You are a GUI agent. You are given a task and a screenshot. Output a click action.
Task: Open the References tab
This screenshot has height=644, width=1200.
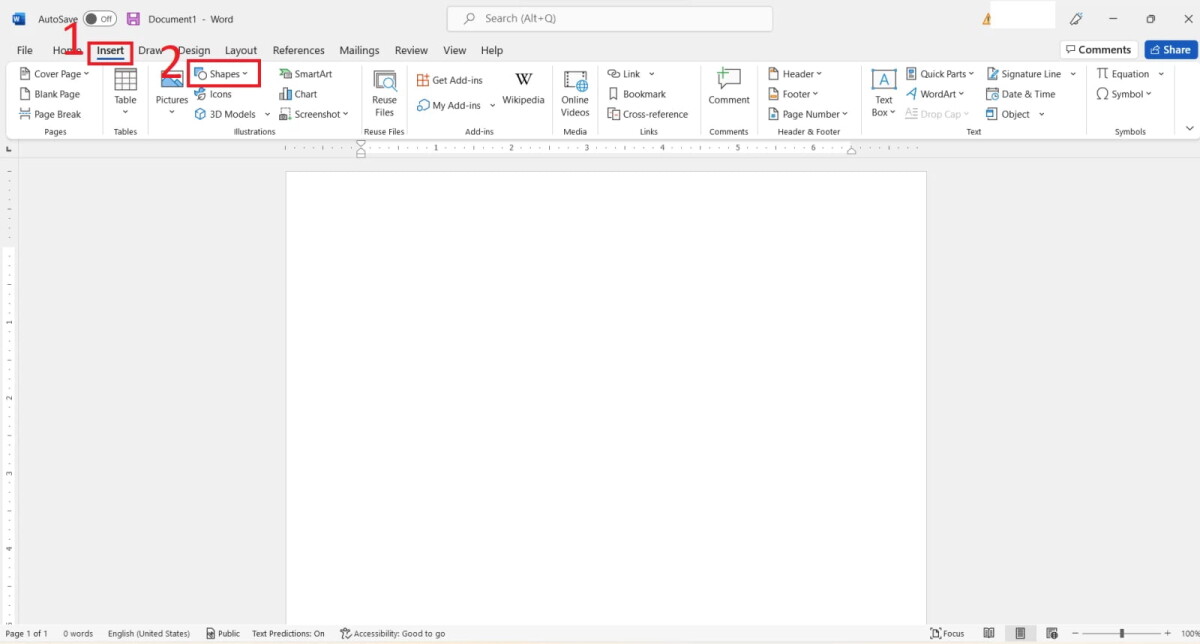[298, 50]
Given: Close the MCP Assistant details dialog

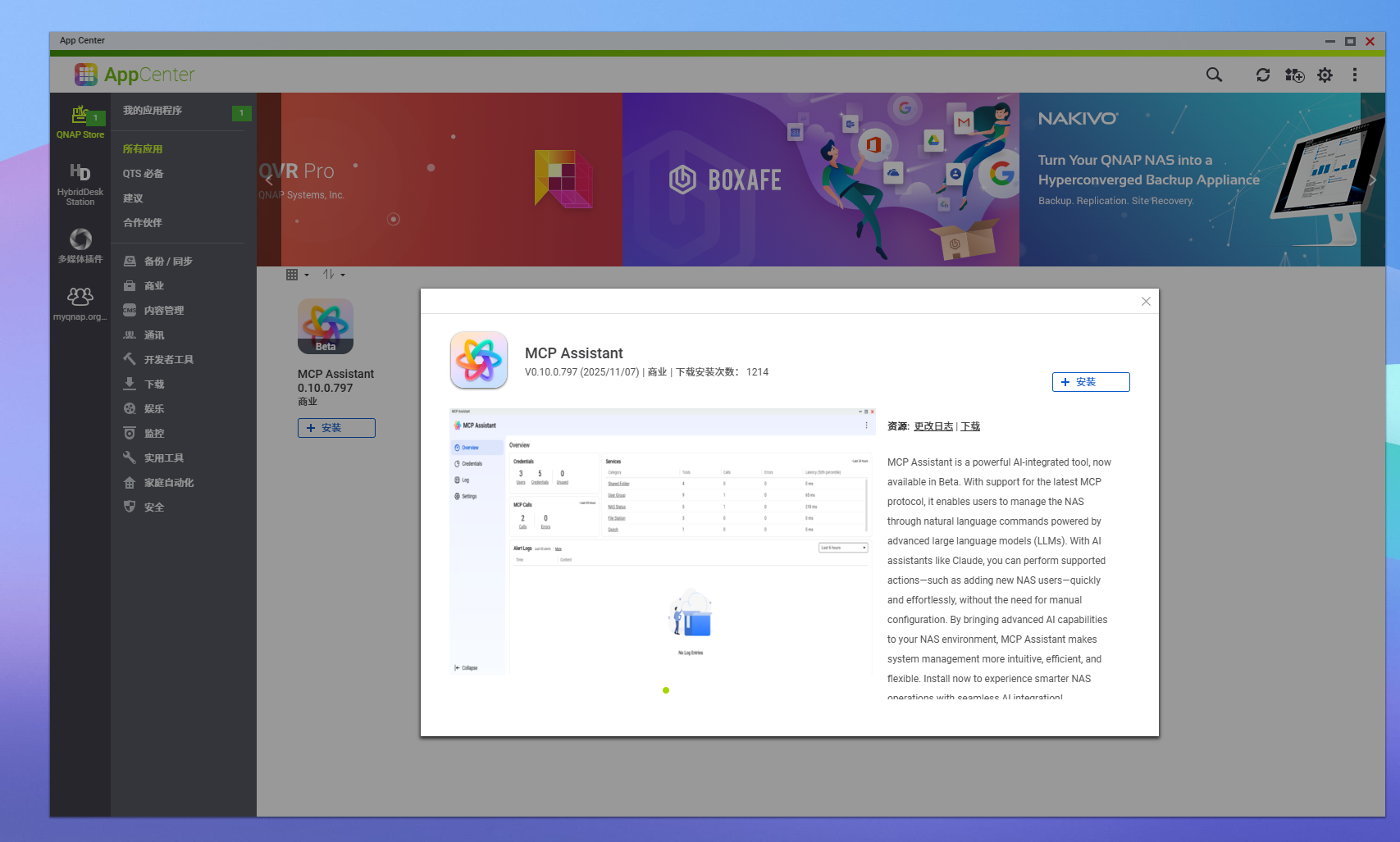Looking at the screenshot, I should click(x=1146, y=302).
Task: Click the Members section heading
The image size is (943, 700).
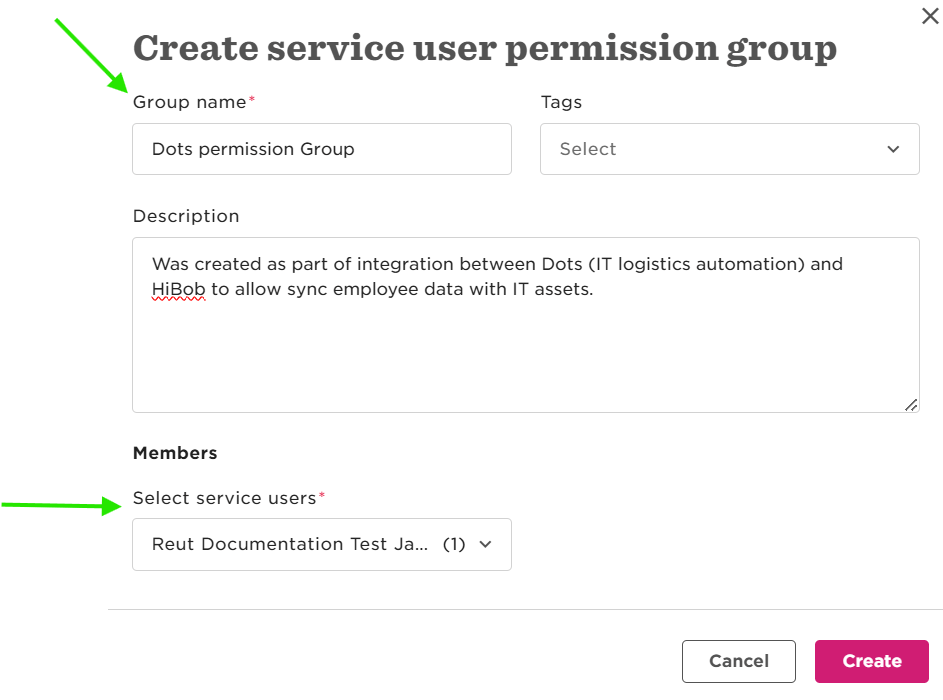Action: pyautogui.click(x=175, y=453)
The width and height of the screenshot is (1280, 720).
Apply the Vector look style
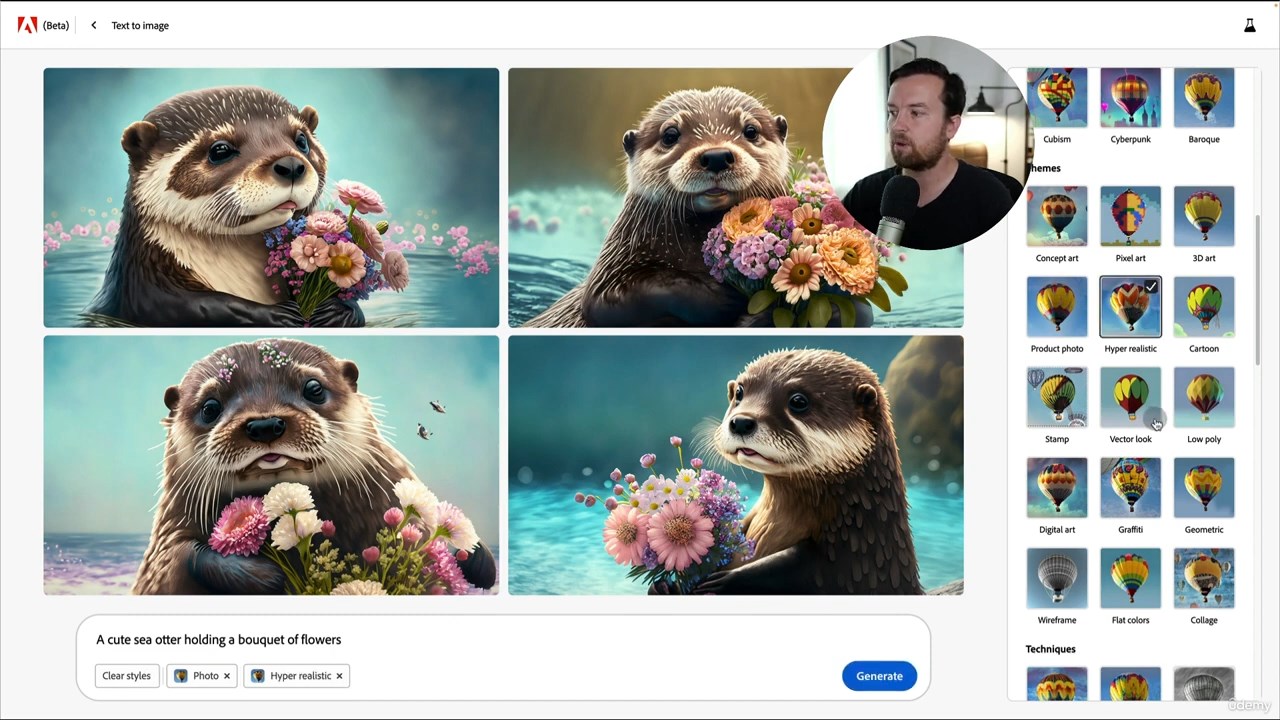(x=1130, y=397)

☆ ☆ ☆ ☆ ☆

Your reply should restate every entry exactly, with the pictures left out.

EXERCISE ANSWER ::
You are a GUI agent. You are given a task and a screenshot. Output a click action.
Task: Open the References tab
This screenshot has height=644, width=1200.
[298, 50]
Given: Close the MCP Assistant details dialog

Looking at the screenshot, I should click(x=1146, y=302).
Task: Click the Members section heading
The image size is (943, 700).
Action: pyautogui.click(x=175, y=453)
The width and height of the screenshot is (1280, 720).
Apply the Vector look style
(x=1130, y=397)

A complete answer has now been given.